- _DIRECTION A_:
Revise the travel post by giving everything from "10. PICNIC LUNCH, WALNUT" down to "Brebis (sheep cheese)" again, with "shallots" changed to "red onions".

- _PASSAGE PROVIDED_:
- - -
L and I stayed in Barcelona a few days, then rented a car and drove into France, staying a night near Carcassonne, then a night in Saint-Emilion, and a week in a cottage in the Dordogne Valley, just outside Sarlat. We drove back to Barcelona before flying home. What bliss!
My favorite meals...
10. PICNIC LUNCH, WALNUT ORCHARD IN THE PERIGORD
Omlette sandwiches with cepe mushrooms (porcini), tomato, shallots, and purple basil
Brebis (sheep cheese)
Prunes from Agen
Stolen walnuts
Water
Midway through an 8km hike, L and I sat down in the shade in a walnut orchard and ate the egg sandwiches I'd made that morning. All the groceries were from the farmer's market in Sarlat. Nothing tastes better than food on a hike.
- - -
- _EXTRACTED DATA_:
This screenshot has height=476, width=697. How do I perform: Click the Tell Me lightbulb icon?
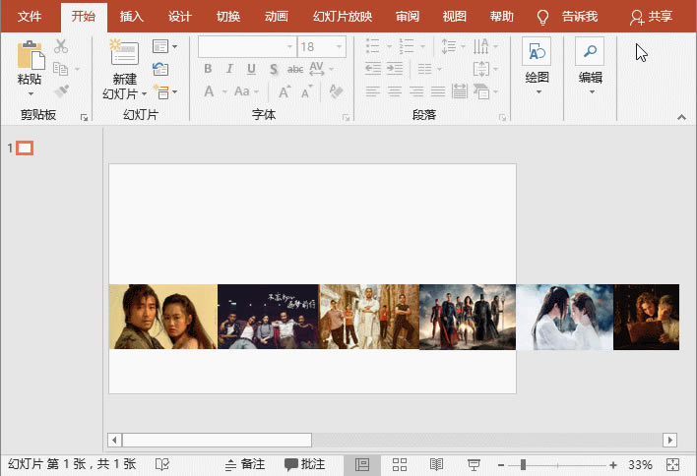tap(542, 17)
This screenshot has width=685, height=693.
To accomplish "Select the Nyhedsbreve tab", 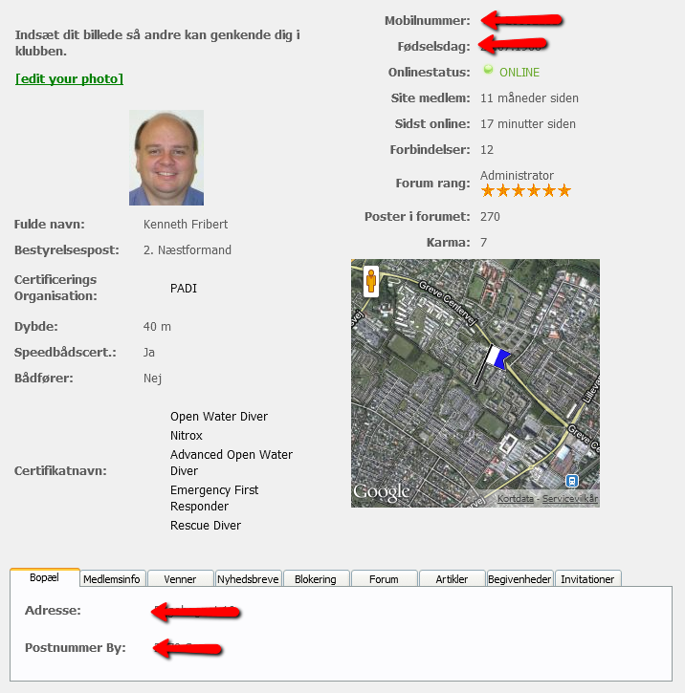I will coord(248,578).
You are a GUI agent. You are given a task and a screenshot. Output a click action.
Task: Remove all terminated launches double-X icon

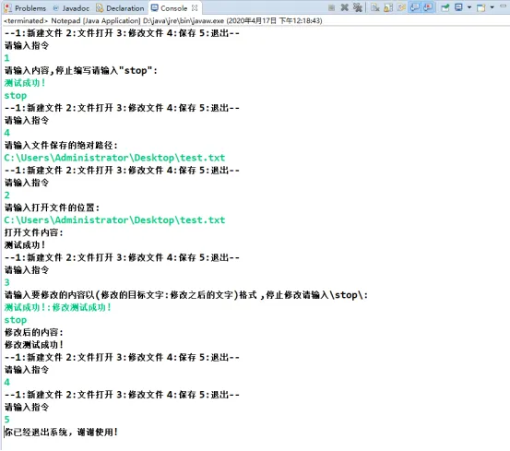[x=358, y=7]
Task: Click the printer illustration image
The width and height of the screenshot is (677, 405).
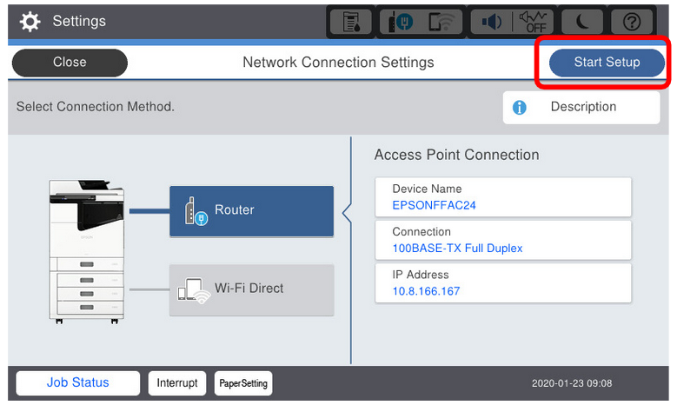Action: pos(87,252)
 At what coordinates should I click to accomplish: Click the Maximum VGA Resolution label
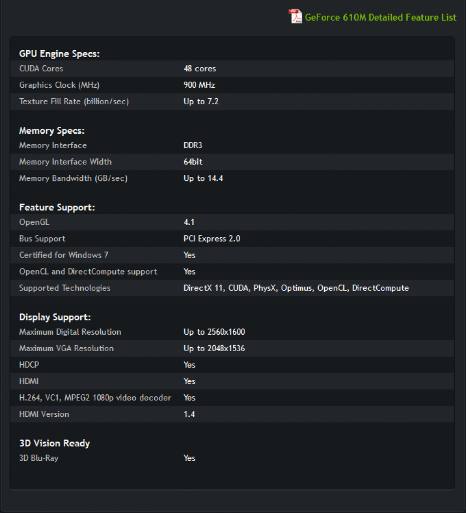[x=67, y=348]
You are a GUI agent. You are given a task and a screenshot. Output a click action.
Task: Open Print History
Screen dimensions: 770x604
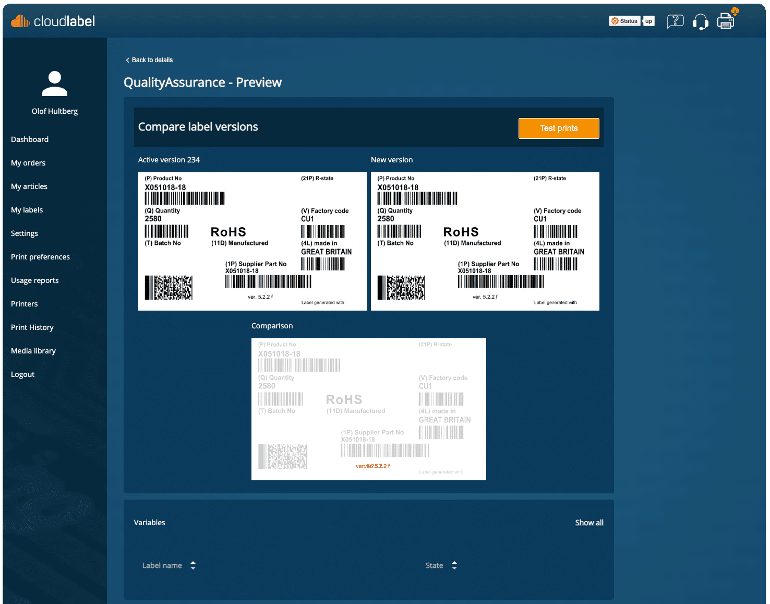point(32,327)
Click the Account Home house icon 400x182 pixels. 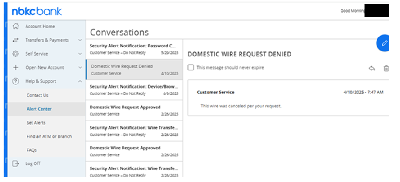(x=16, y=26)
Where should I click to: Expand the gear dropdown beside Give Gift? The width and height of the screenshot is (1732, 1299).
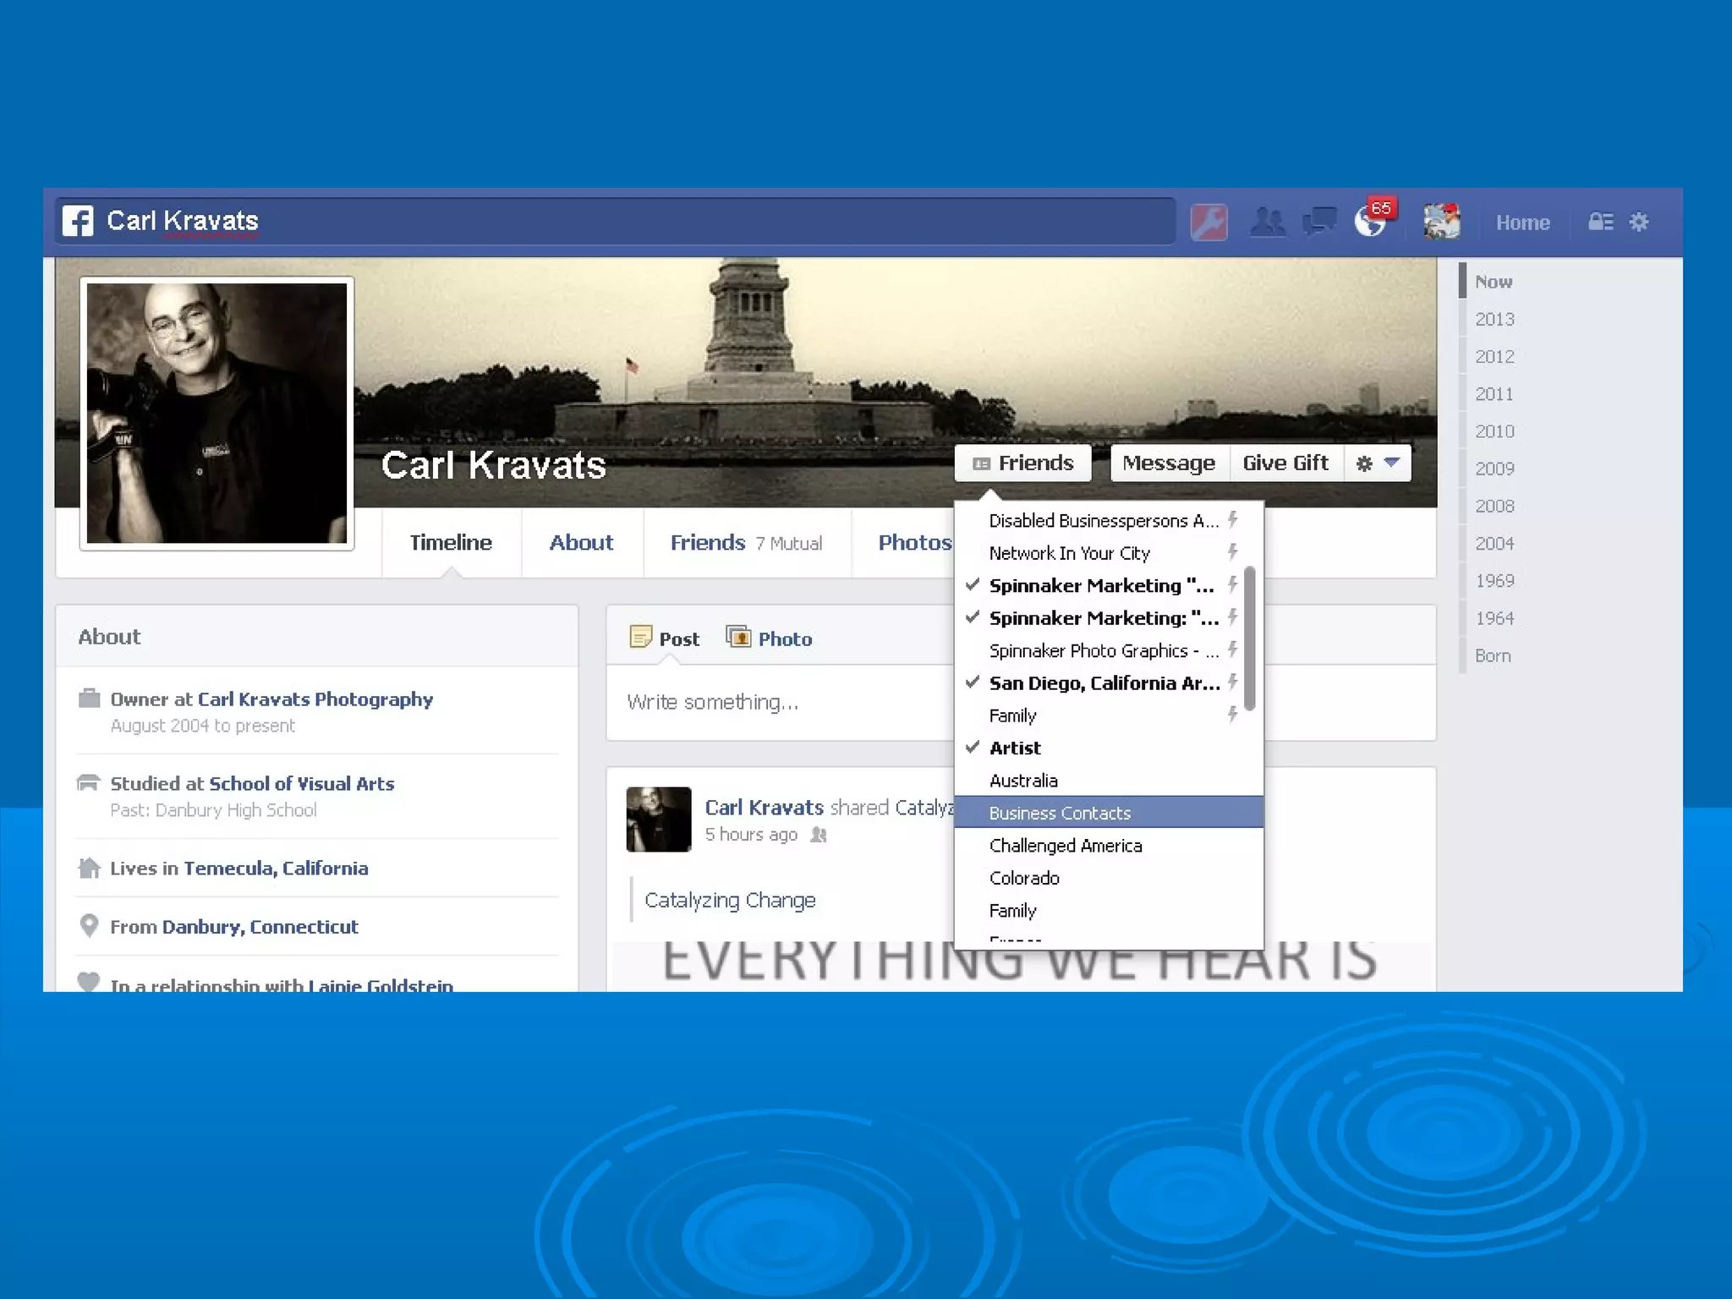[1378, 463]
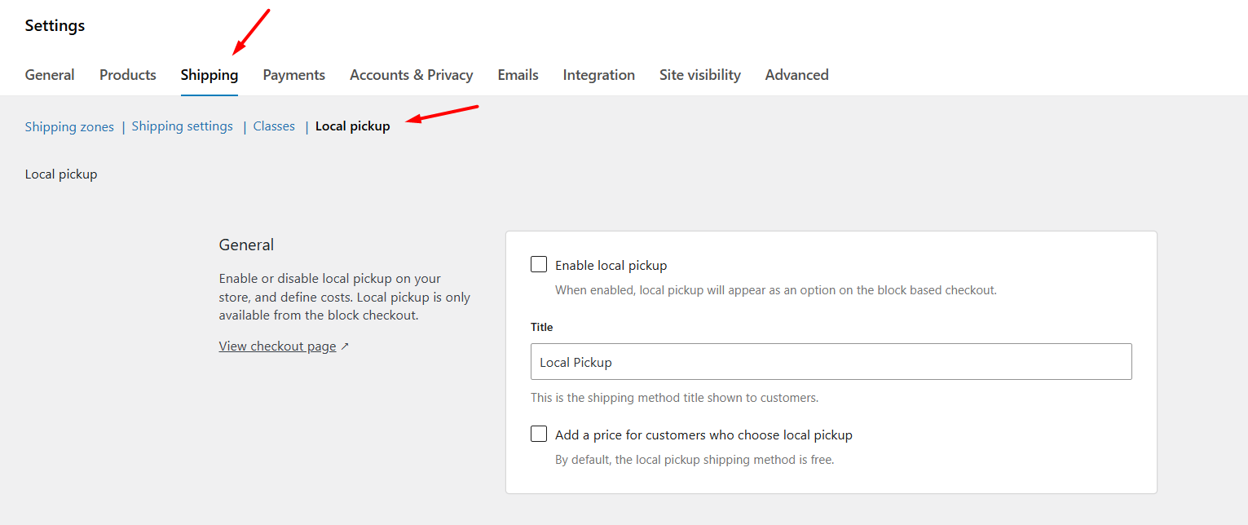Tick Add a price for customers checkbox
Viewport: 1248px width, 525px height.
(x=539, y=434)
- - -
- _DIRECTION B_:
List every line of the records that contains the word "screenshot".

- _EXERCISE OUTPUT A_:
10. PICNIC LUNCH, WALNUT ORCHARD IN THE PERIGORD
Omlette sandwiches with cepe mushrooms (porcini), tomato, red onions, and purple basil
Brebis (sheep cheese)

- _EXERCISE OUTPUT B_:
This screenshot has height=476, width=697. How do I perform: Click the Tell Me lightbulb icon?
This screenshot has width=685, height=693.
You are a GUI agent. You are given a task and a screenshot. Output a click action.
The width and height of the screenshot is (677, 405).
You are a GUI agent. You are given a task and a screenshot. Output a click action.
Where should I click to: Expand the gear dropdown beside Give Gift? The width and height of the screenshot is (1732, 1299).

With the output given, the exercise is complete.